= Space Shots (trading cards) =

Space Shots was a non-sports trading card series produced beginning in 1990 by Space Ventures Inc. of Houston, Texas. Three series of cards were produced from 1990 to 1992, while the last, fourth series (of the intended five) came in two different issues of special 3-D space cards in 1993.

==Concept==
The card collection was launched in 1990 by Ed White III, son of astronaut Ed White (II), who died in 1967. Space Ventures collected investment capital from several astronauts, including Michael Collins, Eugene Cernan, and Jim Lovell, to fund the project.

==History==
Pack-inserted entry blanks for a “$150,000 Space Trivia Challenge” enticed both young and adult collectors to read the card backs and answer 25 space flight history questions, with entry blanks being sent by mail to those interested. The first 100 people to submit correct answers to 100 trivia questions posed on the first four series of cards were to receive a $1,500 scholarship.

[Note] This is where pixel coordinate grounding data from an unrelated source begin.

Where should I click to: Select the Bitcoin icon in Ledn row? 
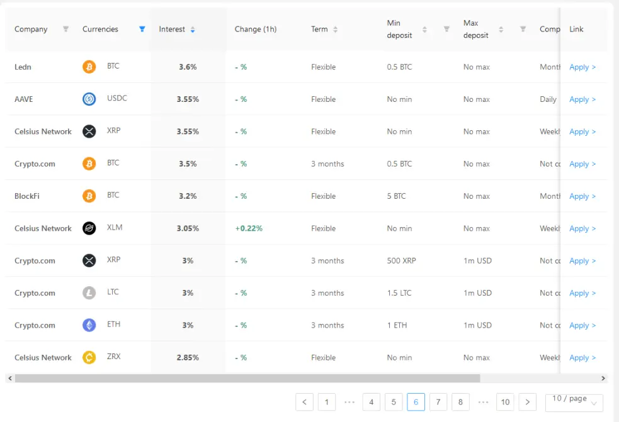pyautogui.click(x=89, y=67)
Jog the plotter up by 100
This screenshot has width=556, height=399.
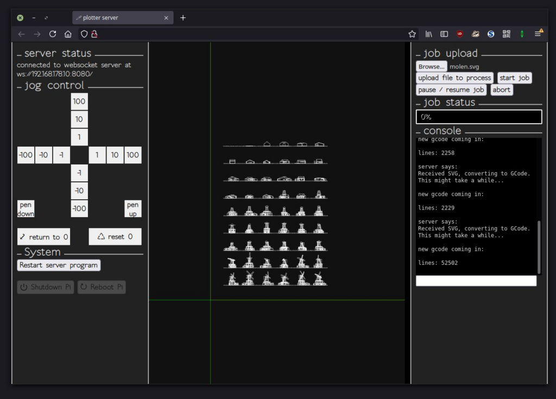pos(79,102)
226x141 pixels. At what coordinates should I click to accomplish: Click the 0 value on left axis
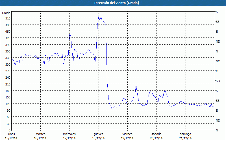coord(9,130)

The original promo sheet for the first series featured an uncut card sheet of six different card images and featured the pre-printed signatures of Lovell, Cernan, and Pete Conrad.

The first collectors' edition of 25,000 sets of 110 cards sold out in 10 months.

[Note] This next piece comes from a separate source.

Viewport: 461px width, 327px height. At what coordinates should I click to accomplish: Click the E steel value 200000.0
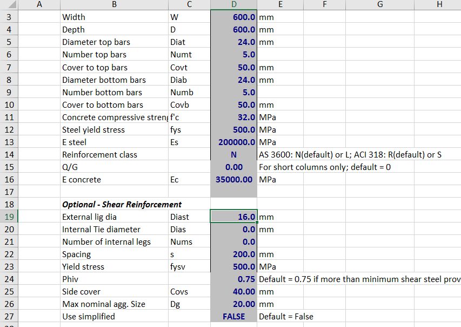pyautogui.click(x=233, y=142)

The promo card for the second 110-card series was an uncut six-card sheet signed by Lovell, Bruce McCandless, and cosmonaut Vladimir Dzhanibekov. The series of 100,000 sets was issued in 1991 and was sold for $18 in card shops and by mail.

The promo sheet for the third series, entitled the International Edition, featured a packet of nine cards handsigned by Lovell, Dzhanibekov, and Buzz Aldrin. Most of the astronauts and cosmonauts eventually left the project.

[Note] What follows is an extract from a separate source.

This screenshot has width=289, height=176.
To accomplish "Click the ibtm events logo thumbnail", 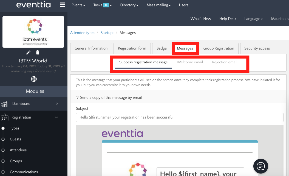I will [x=33, y=32].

A special edition set, the fourth released, was called "Moon/Mars". This series retailed for $30.

The cards were embraced by the National Education Association.

==Controversy==
The fifth and final series was never produced. Originally, 25% of every series' profits were designated for the Astronaut Memorial Foundation to build the Center for Space Education at Kennedy Space Center, in exchange for guaranteeing a $160,000 loan. However, the proceeds were never forwarded despite a projected $400,000 being owed to the Foundation. The $150,000 in scholarships for the 100 trivia contest winners was also never awarded.

Some astronauts refuse to sign cards from the Space Shots series.